== REQUIRED TASKS ==
**1)** In the text about the film-set slang book, answer these:
(a) Which publisher released the book?
(b) Which movie was being filmed when the key grip asked for "the two diving boards and the toilet seat"?
(c) What degree did the author receive, and from which university?
**2)** Carry on the text about the film-set slang book past its final sentence.

Everything You Need to Know to Become a Film-Industry Insider

Have you ever wondered what the difference is between a gaffer and a grip? Or what makes the best boy so great? In Strike the Baby and Kill the Blonde, * Dave Knox, a top camera operator and longtime veteran of the film industry, gives you the inside story on the lingo and slang heard on the set. This is an A-to-Z guide to making a movie: the equipment, the crew, and the sometimes hilarious terminology--everything you need to know to sound like a seasoned pro.

* Remove the small spotlight from the set and switch off the two-kilowatt quartz light.

Product Details

ISBN-13: 9781400097593
Publisher: Crown Publishing Group
Publication date: 08/23/2005
Pages: 224
Sales rank: 1,113,834
Product dimensions: 5.30(w) x 7.98(h) x 0.52(d)

About the Author

Dave Knox has twenty years of experience in film production, including work on major motion pictures such as The Silence of the Lambs, Big Daddy, Scent of a Woman, The Age of Innocence, Hitch, and many more. He lives in New York with his wife and children.

Read an Excerpt

INTRODUCTION

Go get me the two diving boards and the toilet seat for the camera dolly.” This request came from the key grip (head rigging technician) on the set of the new Will Smith movie Hitch (aka The Last First Kiss), which we were filming in New York City, down in SoHo. Of course, I knew what George meant: He was going to affix extra platform space that would travel with the movie camera as I photographed the next shot. But to the layman? By using nicknames, he had identified specific equipment to the film crew and had disguised his meaning from passersby. Even a top-notch film student from New York University would have a hard time decoding his intentions. I began to think of all the confusing slang used every day on the movie set.

“Go fetch me a show card!” Fresh from college (where I received the aptly named B.S. in Speech from Northwestern University), on my first day on a real movie set, I didn’t understand what was being asked of me. Well, my first day on a television commercial set, that is. In the past, I had supported myself as a commercial still photographer, and I’d graduated from a premier film program, but this one was new to me. “What is it, your first day?” Actually, yes. How was I to know that a simple two-by-three-foot black-and-white piece of cheap cardboard was one of the primary tools of the professional filmmaker?

== STORED DATA ==
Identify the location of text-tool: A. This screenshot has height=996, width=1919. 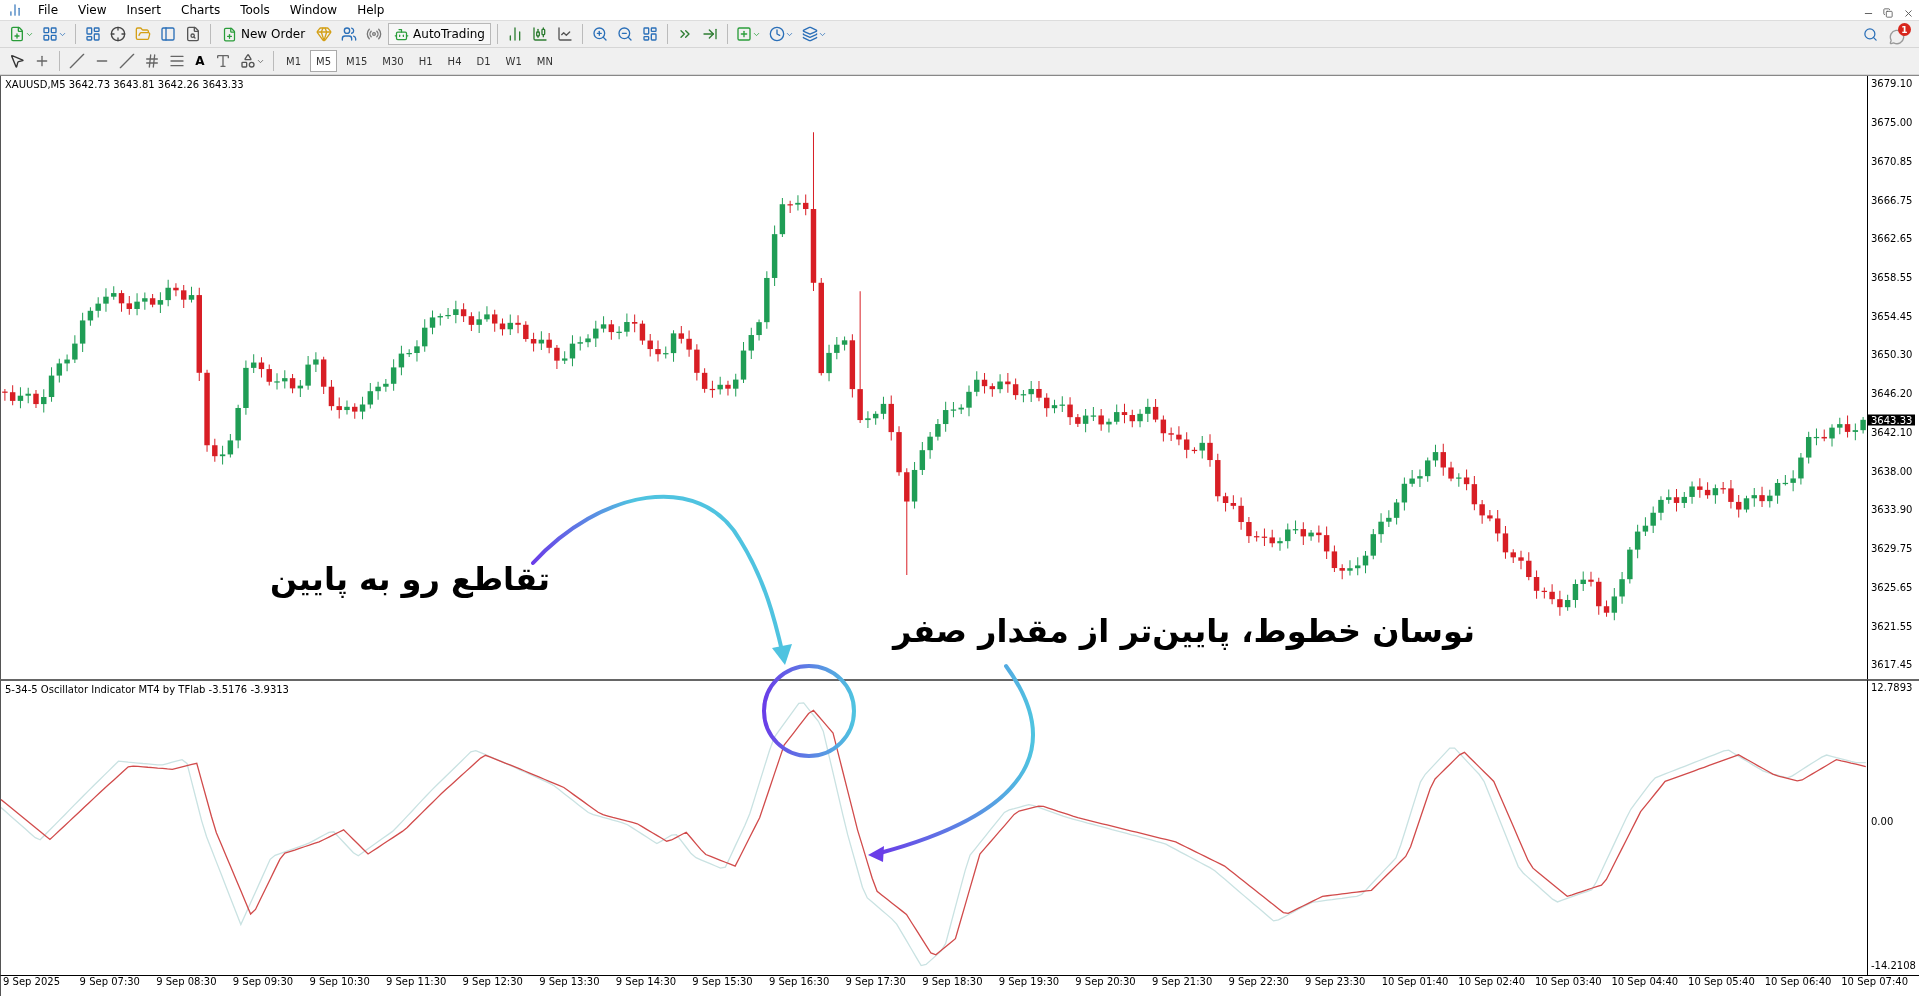
(200, 61). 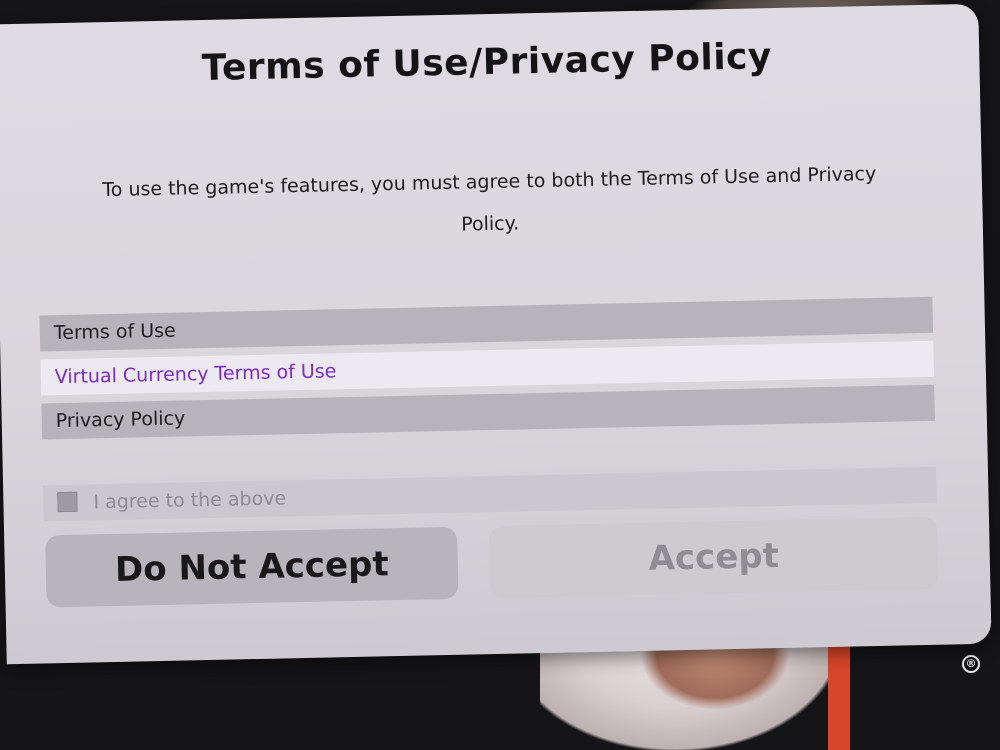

== RESULTS OF THE TASKS ==
**1)**
(a) Crown Publishing Group
(b) Hitch (aka The Last First Kiss)
(c) A B.S. in Speech from Northwestern University

**2)**
The director and cameraman of that Crisco commercial, Elbert Budin, strode past the line of cooked chicken pieces, over a thousand in all. “That one, that one there, not that one.” He was auditioning chicken pieces, all precooked and laid out on tabletops for the commercial spot. The assistant cameraperson rigged Elbert’s German-made movie camera for slow-motion filming, and the end of the day found me catching flying chicken pieces with my show card. We simply tossed the individual pieces of chicken into the air, and Elbert filmed them in slow motion on the way down, to demonstrate the idea that chicken cooked in Crisco was . . . lighter than air. I was hooked.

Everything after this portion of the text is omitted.